Thank you for reading! Tomorrow's post will include some surprise photos of me wearing four inch leather high heels. Get ready to be stunned! Actually---it's something a bunch of men are doing around here to support the local domestic violence program. Everyone from the mayor, to police and firefighters, and of course radio personalities---will be putting on the high heels and walking “a mile in her shoes.” It's a wonderful campaign to raise awareness and money for this program that does so much for people in our area. Can't wait to post the pics! And---I get to keep the shoes!!! Nice! Goodnight and...

Good Choices,


  1. omg I COULD NEVER walk a mile in high heels good luck dude! I hope yours are red patten leather.

  2. yeah sean!
    Yeah, If I had been surrounded by all that food I think I would have had to 'exercise a little more control over the calorie budget'.
    And those chicken in a biscuit crackers...we eat those with my world famous cheese ball every year at thanksgiving.
    talk about your horrible calorie values.

  3. The only thing I disagree with is the idea that every person's body reacts the same. I used to have metabolic syndrome (very similar to diabetes) and even though I've lost a huge amount of weight, I must forever be very careful to limit my intake of sugars (and carbohydrates in general). I'm happy for people who can eat anything in moderation. I'm just not one of them. I don't feel deprived. I'm glad you don't feel deprived either.

  4. Hey babe!! Hope you're having a great weekend! One week left in the challenge, so really push yourself on the exericse!! Can't wait to see the pics of you in heels, lol, and it does sound like a great cause! :)

  5. Ooooo I love your 'how do I get started' guide! So very detailed and to the point. You have a way with words that hits to the heart. And how easy it is to forget the mental part of the weight loss journey. Yet it is the most important! After two huge days for me, I found myself at 10 PM in the kitchen rooting through the cabinets and fridge for something to eat. Nothing sounded good. So I went to bed. The biggest thing I have learned is it's perfectly okay to say no to food. Nothing bad is going to happen when I do!
    Discovering portion sizes cinched the deal for me. And discovering I could eat half a portion? BRING ON THE MOON PIES!
    Much love to you my friend. Meeting you and becoming friends has been the most unexpected pleasure in my journey.
    Last night my daughter Mary said this to me:
    'You know what you did Mom? You made your dream come true.' I did. And so did you. Hugs!
    And I love the pics of you in the high heels!!! (Those pics are on Facebook. Friend Sean through his link on the sidebar!) You would never in a million years have been able to walk in them before.

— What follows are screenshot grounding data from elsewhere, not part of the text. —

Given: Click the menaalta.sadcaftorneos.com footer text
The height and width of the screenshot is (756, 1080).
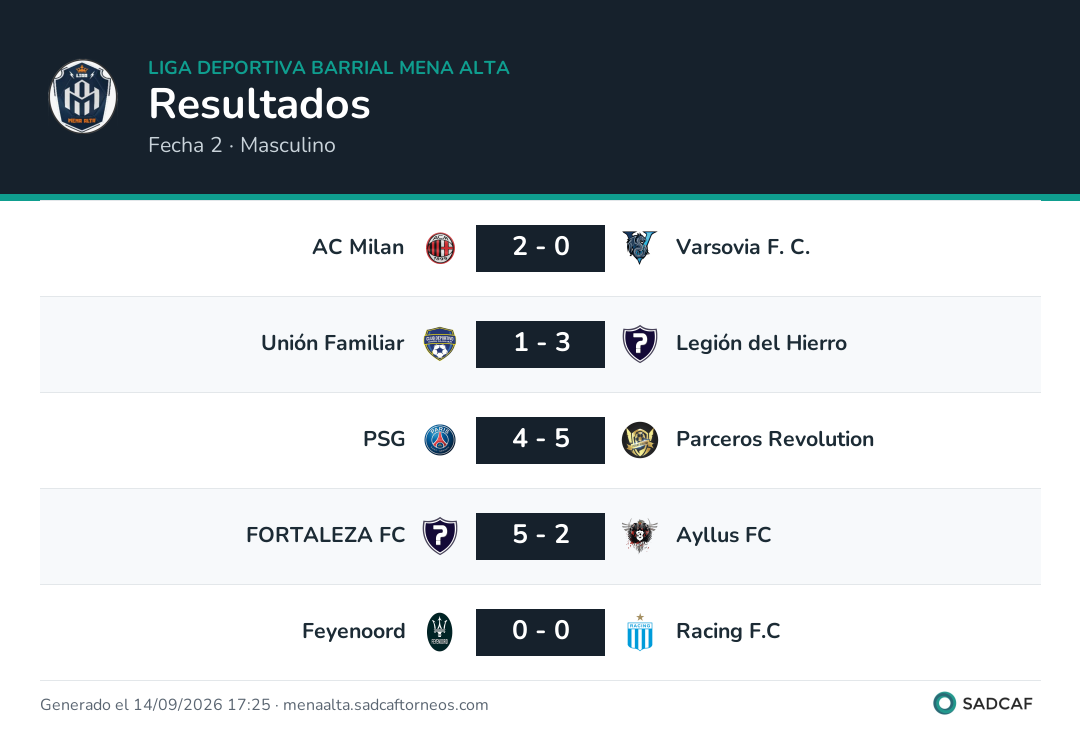Looking at the screenshot, I should [x=386, y=704].
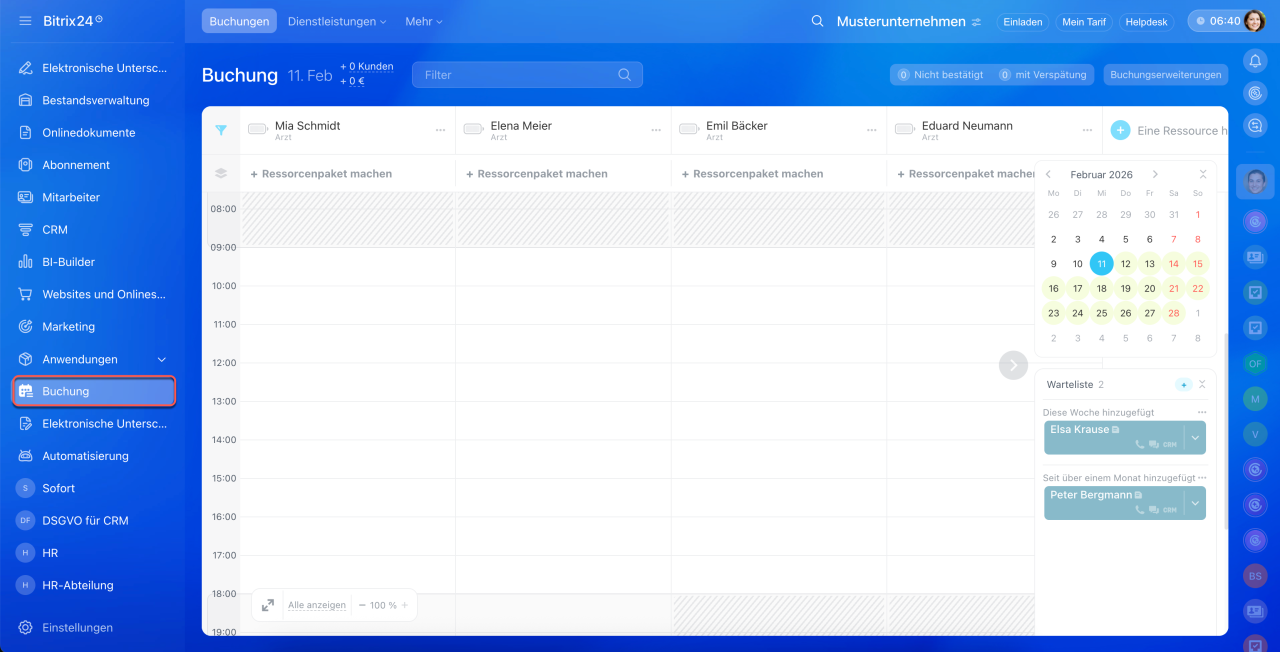
Task: Click the hamburger menu icon beside Bitrix24
Action: point(25,21)
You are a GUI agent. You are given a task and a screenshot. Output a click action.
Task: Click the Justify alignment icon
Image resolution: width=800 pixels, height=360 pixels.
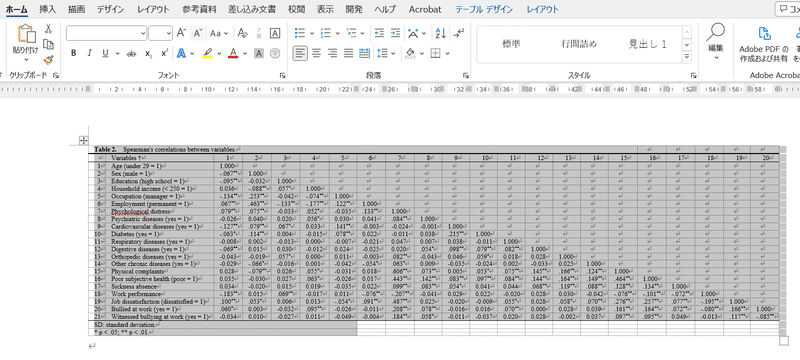pos(348,53)
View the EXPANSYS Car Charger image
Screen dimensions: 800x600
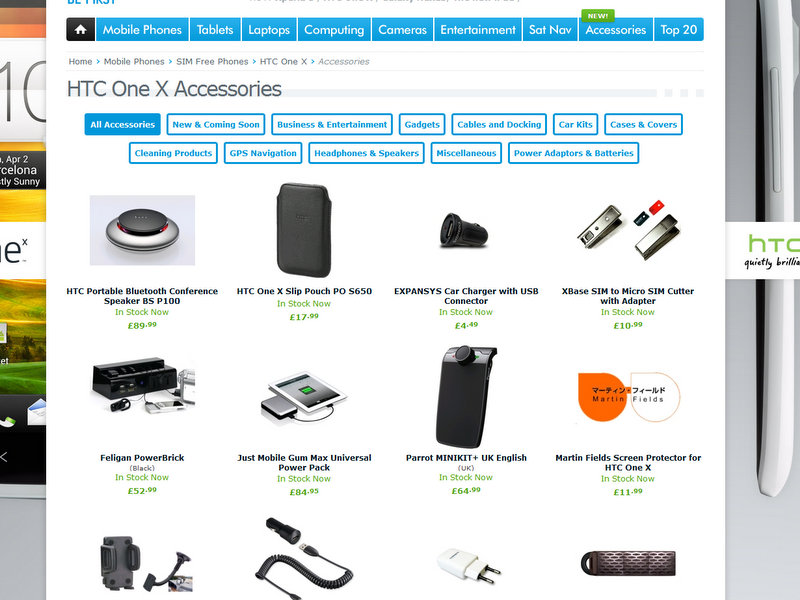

  6. I love that you wrote that no foods are off limits. That's so true. As I've lost 75 pounds, I've discovered the same thing. While I do my best to eat healthfully 80-90% of the time, I do eat some crap foods from time to time. The difference is that I don't go overboard on them. If I feel like chocolate, I eat chocolate. I just eat one halloween-sized candy bar and I call it quits. Thank you for reminding everyone that you can eat whatever you want if do so in moderation.